BEGIN Dataset extract

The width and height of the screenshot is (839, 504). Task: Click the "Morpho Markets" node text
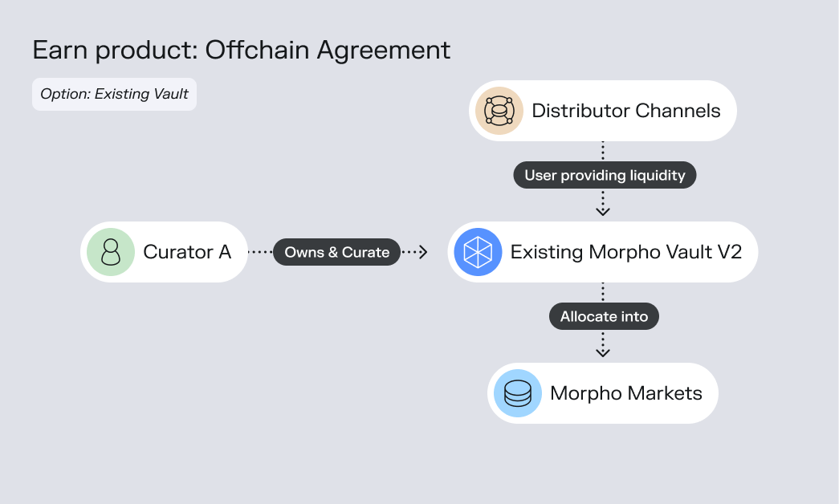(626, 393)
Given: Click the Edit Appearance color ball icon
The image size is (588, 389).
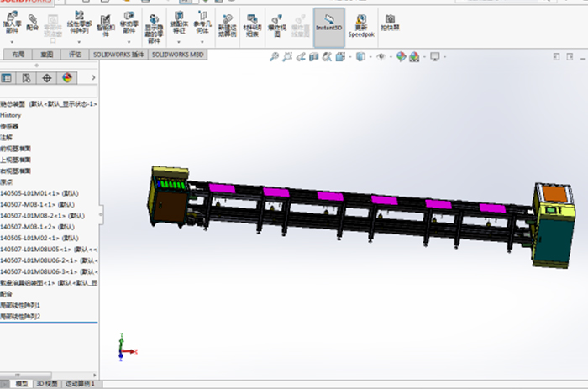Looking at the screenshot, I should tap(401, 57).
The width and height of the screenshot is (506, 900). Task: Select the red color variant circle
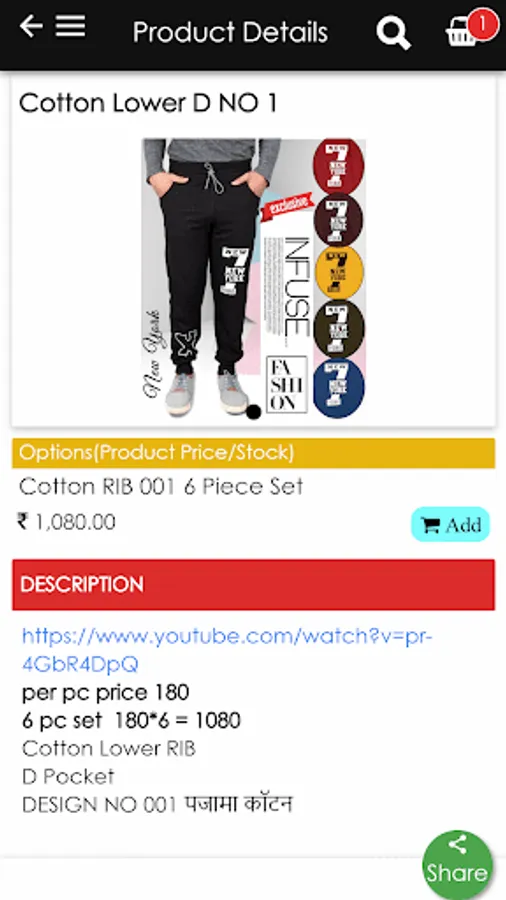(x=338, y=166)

END Dataset extract

* **Problem to work on**
Your task is to set down every entry exactly, leaving out any picture it contains.

* **Response area**
The width and height of the screenshot is (839, 504). Task: Click the "Morpho Markets" node text
(626, 393)
Given: Click the Edit Appearance color ball icon
The image size is (588, 389).
Looking at the screenshot, I should tap(401, 57).
The width and height of the screenshot is (506, 900). Task: Select the red color variant circle
(x=338, y=166)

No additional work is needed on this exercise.